Ms Nazia Enam Siddiqui took over as the fund manager of JS Cash Fund (JS-CF), after Dr Ali Akhtar Ali was promoted to the position of chief investment officer August 2010. She has been working in the investment field for more than 15 years. She is responsible for JS Cash Fund (JSCF), JS Income Fund (JSIF), JS Aggressive Income Fund (JSAIF).
Initially the JSCF was a passive fund as it had nearly 97 per cent plus cash deployed in market treasury bills till the new fund manager came, since then the fund seems a bit vigilant as well in trying to beat the category average return and with that it has diversified its investment in other money market instruments.
After the KSE-100 index touched the historic high of 15 thousand points, it was followed by a crash that reduced the index to roughly 5000 points and in addition to this Karachi Stock Market remained closed for a few months. While this was happening, in the debt market term finance certificates prices were slashed as per the order of the regulators which later were revived. However, before this all began JS Investment Limited (JSIL)was the market leader of the asset management industry, and it was the market leaders that retail investors were attracted to mutual funds. In short, after the 2008 debacle JSIL’s fund size contracted and even after things were back to normal was unsuccessful in making a comeback.
However, the whole management at JSIL was overhauled from top to bottom, and like all other asset management companies JSIL launched a money market fund.
Since inception, the fund mostly is posting above category average returns, with an above average volatility in returns.
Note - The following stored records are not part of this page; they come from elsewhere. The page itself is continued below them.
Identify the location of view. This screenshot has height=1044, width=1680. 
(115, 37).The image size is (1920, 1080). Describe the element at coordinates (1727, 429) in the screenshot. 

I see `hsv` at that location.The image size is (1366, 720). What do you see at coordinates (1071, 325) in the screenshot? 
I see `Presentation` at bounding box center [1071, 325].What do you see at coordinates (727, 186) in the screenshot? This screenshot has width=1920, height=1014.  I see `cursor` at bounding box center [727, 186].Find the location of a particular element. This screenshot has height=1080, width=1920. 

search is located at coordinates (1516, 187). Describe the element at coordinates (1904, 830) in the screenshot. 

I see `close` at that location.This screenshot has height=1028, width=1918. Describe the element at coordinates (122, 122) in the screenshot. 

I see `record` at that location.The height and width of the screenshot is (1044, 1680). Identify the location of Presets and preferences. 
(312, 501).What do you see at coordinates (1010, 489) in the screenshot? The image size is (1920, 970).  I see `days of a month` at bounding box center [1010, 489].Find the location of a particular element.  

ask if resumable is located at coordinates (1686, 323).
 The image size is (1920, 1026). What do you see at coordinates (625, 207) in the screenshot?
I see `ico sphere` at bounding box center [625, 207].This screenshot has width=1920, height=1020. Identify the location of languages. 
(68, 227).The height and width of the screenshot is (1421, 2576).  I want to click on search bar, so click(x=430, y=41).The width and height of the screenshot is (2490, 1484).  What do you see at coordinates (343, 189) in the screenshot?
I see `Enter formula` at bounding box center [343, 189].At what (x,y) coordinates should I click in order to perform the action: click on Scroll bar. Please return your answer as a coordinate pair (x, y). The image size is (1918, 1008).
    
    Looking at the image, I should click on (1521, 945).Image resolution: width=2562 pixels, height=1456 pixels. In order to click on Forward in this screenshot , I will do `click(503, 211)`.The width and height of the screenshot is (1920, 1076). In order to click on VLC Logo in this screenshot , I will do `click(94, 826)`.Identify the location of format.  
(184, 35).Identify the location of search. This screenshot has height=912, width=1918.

However, volatility of returns in a money market fund should not be a major concern for one as returns hover around the same magical digits, that is, 11 and 12 across the board in this category.
The liquidity of the fund has been kept very high compared to peerfunds, a lesson well learnt but JSIL is not benefiting from it as the fund size since launch till Jun-11 (15 months) is standing at the Rs1.44 billion. Whereas, funds launched after JSCF have shown growth and that to in double digits.
After the management change, the management fee for JSCF was revised down from 1.50 per cent to 1.00 per cent, and according to the Mar-11 the total expense ratio was 0.94 per cent. This means to an investor this fund would be costing him around 1.30 per cent per annum, which is a bit below the category average.
JSCF is invested in 68 per cent T-Bills, 18 per cent Cash and 14 per cent with DFI’s as at Jun-11, whereas if we look up at the historical pattern this is the first time that the fund has gone so low on T-Bills, and this normally happens in two situations better rate than T-Bills if being offered and secondly a rate cut is expected. However, in this case latter was the reason as the duration of the fund stood at 70 days which explains that the fund manager was actually foreseeing a rate cut. Overall, the fund in FY11 has posted a return of 11.69 per cent (that is, net of management fee and all other expenses).
The management seems to be working hard for the revival of JSIL previous image, which in future can be easily gauged from the fund size that they are able to gather. However, JSCF is better in generating returns and costs less than a few money market funds that have Rs10 billion under their belt.